- Texte de lecture:
La cour d’assises de Namur a condamné ce mardi Xavier Van Dam à la réclusion à perpétuité et à une mise à disposition du tribunal d'application des peines pendant 15 ans pour l’assassinat, le viol et la séquestration de Wivinne Marion, le 1er novembre 2018 à Namur.

Plus tôt dans la matinée, l’avocat général Seminara, évoquant des faits innommables, avait demandé à la cour de ne retenir d'aucune circonstance atténuante à Van Dam, au vu de son absence de respect, d’humanité et au vu "de la sauvagerie sans nom" dont il avait fait preuve.

L’avocat général avait requis la perpétuité et une mise à disposition du tribunal d’application des peines de 15 ans, "une peine à la mesure de la gravité exceptionnelle des faits commis par l’accusé et de la douleur des proches de Wivinne Marion. Il ne lui a laissé aucune chance, il l’a assassinée, violée et séquestrée avec rage. Il ne respecte pas les autres et ne respecte pas la femme. Sa personnalité est inadaptée à la vie en société, il est dangereux, le risque de récidive est bien présent. La famille de Wivinne doit ressortir de cette salle avec le sentiment que justice a été faite."

La défense de Xavier Van Dam avait pour sa part demandé à la cour de ne pas condamner ce dernier à la réclusion à perpétuité. Me Closson invitait la cour à "ne pas tenir compte du monstre à mettre au bûcher", mais bien de l’être humain qui était face à eux. "Ceci, afin de ne pas ôter tout espoir de réinsertion et de remise en question" à son client, "afin de lui permettre de garder de l’espoir et des objectifs."

Me Toussaint demandait pour sa part à la cour, au vu de la qualification des faits, de prononcer une lourde peine, qui pourrait être de 30 ans, et accompagnée d’une mise à disposition de 15 ans du tribunal d’application des peines. "Cette formule permettrait à Xavier Van Dam de penser à sa réinsertion, d’entamer un suivi psychologique, ce que ne permet pas la réclusion à perpétuité, qui ne mène à rien, alors que d’autres solutions existent. Éviter la perpétuité serait pour lui une perspective d’espoir et de changement."

L'accusé avait enfin pris la parole : "Je présente mes excuses aux personnes que j'ai pu blesser par mon comportement. Je regrette amèrement ce qui a pu se produire il y a 3 ans".

Données enregistrées:
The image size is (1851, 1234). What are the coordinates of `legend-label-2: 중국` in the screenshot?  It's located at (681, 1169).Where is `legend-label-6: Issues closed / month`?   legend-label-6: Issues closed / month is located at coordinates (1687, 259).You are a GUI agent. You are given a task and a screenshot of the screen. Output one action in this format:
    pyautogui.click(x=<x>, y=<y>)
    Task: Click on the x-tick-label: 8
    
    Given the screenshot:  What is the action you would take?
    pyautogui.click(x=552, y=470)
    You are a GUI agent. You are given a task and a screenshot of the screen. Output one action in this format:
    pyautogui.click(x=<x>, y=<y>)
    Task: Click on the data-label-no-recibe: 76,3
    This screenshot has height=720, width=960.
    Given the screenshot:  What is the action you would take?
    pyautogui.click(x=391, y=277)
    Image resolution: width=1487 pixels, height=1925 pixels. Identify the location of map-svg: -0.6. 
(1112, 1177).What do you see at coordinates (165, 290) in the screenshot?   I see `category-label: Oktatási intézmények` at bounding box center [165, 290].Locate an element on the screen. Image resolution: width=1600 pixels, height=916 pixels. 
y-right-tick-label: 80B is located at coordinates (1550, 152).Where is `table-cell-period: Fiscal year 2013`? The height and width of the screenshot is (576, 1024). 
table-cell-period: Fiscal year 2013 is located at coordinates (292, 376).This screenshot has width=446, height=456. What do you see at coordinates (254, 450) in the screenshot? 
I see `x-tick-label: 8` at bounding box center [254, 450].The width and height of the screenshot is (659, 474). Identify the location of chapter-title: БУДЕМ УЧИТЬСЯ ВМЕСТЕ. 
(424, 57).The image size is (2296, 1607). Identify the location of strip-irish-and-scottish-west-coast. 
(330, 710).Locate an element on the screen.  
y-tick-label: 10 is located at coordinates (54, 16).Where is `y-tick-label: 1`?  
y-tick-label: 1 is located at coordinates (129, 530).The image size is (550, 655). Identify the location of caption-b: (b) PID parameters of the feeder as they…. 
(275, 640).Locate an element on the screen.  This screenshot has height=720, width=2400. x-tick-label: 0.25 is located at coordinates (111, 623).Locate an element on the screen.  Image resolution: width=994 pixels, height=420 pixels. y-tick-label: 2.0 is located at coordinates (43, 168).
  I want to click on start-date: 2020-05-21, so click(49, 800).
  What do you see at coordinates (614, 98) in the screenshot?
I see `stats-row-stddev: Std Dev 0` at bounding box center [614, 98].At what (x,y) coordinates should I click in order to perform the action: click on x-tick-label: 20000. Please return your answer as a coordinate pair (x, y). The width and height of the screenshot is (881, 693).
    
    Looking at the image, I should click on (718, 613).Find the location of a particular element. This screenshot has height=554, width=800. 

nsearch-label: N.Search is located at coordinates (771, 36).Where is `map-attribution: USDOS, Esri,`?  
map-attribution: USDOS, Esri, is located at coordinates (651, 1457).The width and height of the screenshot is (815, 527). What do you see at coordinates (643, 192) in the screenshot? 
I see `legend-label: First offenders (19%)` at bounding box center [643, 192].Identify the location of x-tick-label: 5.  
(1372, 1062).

- Consigne de travail: Recopiez sans rien changer le passage de l'article sur la condamnation de Xavier Van Dam, en commençant par "La cour d’assises" et en allant jusqu'à "2018 à Namur.".

- Corrigé de l'exercice:
La cour d’assises de Namur a condamné ce mardi Xavier Van Dam à la réclusion à perpétuité et à une mise à disposition du tribunal d'application des peines pendant 15 ans pour l’assassinat, le viol et la séquestration de Wivinne Marion, le 1er novembre 2018 à Namur.